In [None]:
import numpy as np
import torch
import requests
import cv2
import threading
import os
import json
from tqdm import tqdm
from torch.nn.functional import pad, interpolate
import matplotlib.pyplot as plt

debug = False

# Load and Reformat Data

In [None]:
all_segs = torch.tensor(np.load("all_segs.npy"))    # (B, N_segs, N_interp, 2)
all_routes = torch.tensor(np.load("all_routes.npy"))    # (B, N_trajs, L_route, N_interp, 2)
all_trajs = torch.tensor(np.load("all_trajs.npy"))  
graph_bboxes = np.load("graph_bboxes.npy")

data_count = all_segs.shape[0]
N_trajs = all_routes.shape[1]
N_segs = all_segs.shape[1]
max_route_len = all_routes.shape[2]
max_traj_len = all_trajs.shape[2]

print(f"{data_count=}\n{N_trajs=}\n{max_route_len=}\n{max_traj_len=}")
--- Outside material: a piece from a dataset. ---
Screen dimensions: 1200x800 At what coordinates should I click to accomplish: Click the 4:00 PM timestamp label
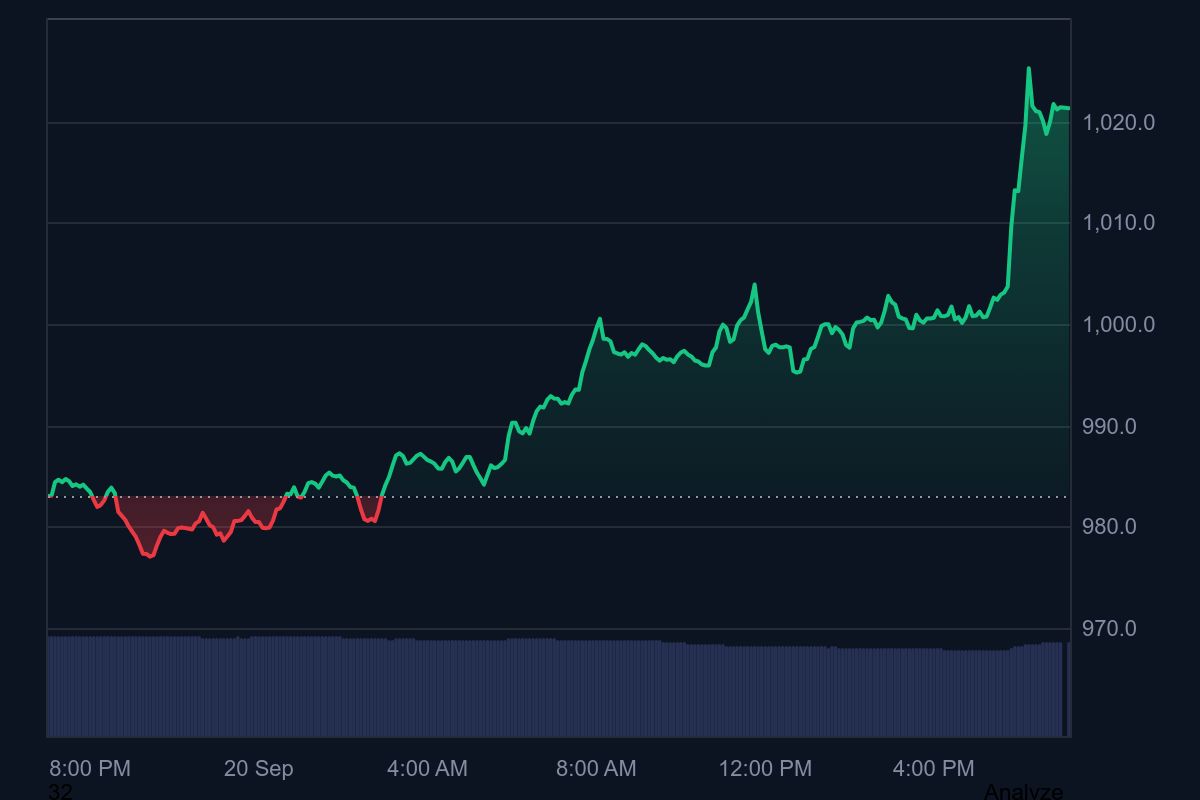[x=935, y=769]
traj_lens = torch.sum(torch.all(all_trajs != 0, dim=-1), dim=-1)
route_lens = torch.sum(torch.all(all_routes.flatten(-2, -1) != 0, dim=-1), dim=-1)
seg_nums = torch.sum(torch.all(all_segs.flatten(-2, -1) != 0, dim=-1), dim=-1)  # (B,)

print(traj_lens.shape)
print(route_lens.shape)
print(seg_nums.shape)

if not debug:
    all_mean = torch.zeros(data_count, 1, 1, 2, dtype=torch.float32)
    all_std = torch.zeros(data_count, 1, 1, 2, dtype=torch.float32)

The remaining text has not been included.